Abro porta, portal, a tinta descascada, relicário de gente viva dentro, pedaços inteiros descolando, enquanto caminho caem nas poças da chuva de ontem de manhã. Pego com pinça, com estilete fino removo o óleo seco, camadas, o rastro dos cupins, com seringa preencho cada casa que o bicho comeu e deixou oco, sem massa, restauro minha memória, ainda mais comida.

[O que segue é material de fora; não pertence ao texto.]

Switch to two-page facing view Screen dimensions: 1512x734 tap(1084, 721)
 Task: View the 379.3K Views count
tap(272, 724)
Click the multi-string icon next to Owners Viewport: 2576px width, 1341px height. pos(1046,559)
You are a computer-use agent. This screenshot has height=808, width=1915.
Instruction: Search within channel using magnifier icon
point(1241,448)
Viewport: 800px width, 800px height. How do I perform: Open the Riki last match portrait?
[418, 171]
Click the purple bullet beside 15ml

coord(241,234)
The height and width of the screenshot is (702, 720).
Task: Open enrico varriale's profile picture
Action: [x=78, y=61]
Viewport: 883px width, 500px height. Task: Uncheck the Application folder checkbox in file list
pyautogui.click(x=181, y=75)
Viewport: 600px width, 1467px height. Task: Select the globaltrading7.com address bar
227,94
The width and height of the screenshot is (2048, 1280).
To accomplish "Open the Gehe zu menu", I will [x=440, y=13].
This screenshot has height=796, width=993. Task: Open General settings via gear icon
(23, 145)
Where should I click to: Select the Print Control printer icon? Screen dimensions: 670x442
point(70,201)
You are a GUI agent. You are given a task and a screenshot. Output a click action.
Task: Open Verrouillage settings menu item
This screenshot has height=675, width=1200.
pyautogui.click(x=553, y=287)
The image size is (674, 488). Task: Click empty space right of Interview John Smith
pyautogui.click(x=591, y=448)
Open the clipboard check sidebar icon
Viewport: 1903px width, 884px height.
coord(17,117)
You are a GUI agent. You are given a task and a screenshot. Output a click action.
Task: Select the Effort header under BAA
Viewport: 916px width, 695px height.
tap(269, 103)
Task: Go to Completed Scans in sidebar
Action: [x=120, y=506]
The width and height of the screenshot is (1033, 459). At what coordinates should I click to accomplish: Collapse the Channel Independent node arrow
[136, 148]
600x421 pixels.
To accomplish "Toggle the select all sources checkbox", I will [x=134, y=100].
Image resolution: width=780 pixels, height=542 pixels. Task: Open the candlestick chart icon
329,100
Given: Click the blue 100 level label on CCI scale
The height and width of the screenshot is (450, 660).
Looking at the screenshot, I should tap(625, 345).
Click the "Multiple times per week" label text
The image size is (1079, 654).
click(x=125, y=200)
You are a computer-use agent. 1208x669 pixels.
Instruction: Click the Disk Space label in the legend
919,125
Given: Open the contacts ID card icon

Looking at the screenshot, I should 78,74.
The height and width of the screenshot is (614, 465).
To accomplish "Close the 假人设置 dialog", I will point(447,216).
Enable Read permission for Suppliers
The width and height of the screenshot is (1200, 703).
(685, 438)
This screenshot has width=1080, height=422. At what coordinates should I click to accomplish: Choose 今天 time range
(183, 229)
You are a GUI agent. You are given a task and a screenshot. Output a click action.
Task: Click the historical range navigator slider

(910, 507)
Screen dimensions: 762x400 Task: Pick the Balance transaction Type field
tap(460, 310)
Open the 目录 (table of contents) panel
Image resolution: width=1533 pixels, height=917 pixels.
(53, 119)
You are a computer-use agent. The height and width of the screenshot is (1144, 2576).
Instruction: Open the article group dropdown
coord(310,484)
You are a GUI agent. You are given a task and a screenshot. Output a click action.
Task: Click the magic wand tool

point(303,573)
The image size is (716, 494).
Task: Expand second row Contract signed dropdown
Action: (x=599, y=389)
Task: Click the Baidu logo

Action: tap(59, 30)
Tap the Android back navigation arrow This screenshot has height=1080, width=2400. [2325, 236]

Inauguração da árvore de Natal e show de luzes do parque Ibirapuera no último dia 3 - Jardiel Carvalho/Folhapress

Não lembro desse prédio, era uma casa aqui, de muro baixo, já caía naquele tempo. Passo o produto todo do pote, misturo o transparente com a tinta com cola, emulsão especialista, tento puxar ela de volta, sugar minha lembrança que dorme ali embaixo. Uma agulha comprida, pra remédio de gente, vacina, o movimento reverso, encho os sulcos, raspo onde sobra em cima, as rugas aparentes de novo, bonitas.

Com pinça delicada, de mexer na cara, no pelo da sobrancelha, cada peça que separei pego, quebra-cabeças de histórias. Sucção da seringa amarelada, plástico quebradiço, injeto uma gosma, derreto vernizes de duzentos anos, dissolvo só a parte que quero, egoísmo.

Vou fazer tintas novas, cruas, inéditas, diluir até um tom que não existe, recriar ela todinha do jeito que era, parada no tempo, só com o que tinha quando fui embora. Eu nunca fui embora.

Camadas sobrepostas virando uma, mas uns pássaros devem aparecer agora, eles me tiram dali debaixo, personagens alados secos, empalhados no ar, aliados de outro tempo, me jogam num caldeirão de tinner, de um tipo que não faz mal, basta fechar os olhos, ele não me estraga, e minhas capas derretem, formam uma sopa antiga, boio nela, deságuo no mar sujo do porto, sou do tamanho de um lixo.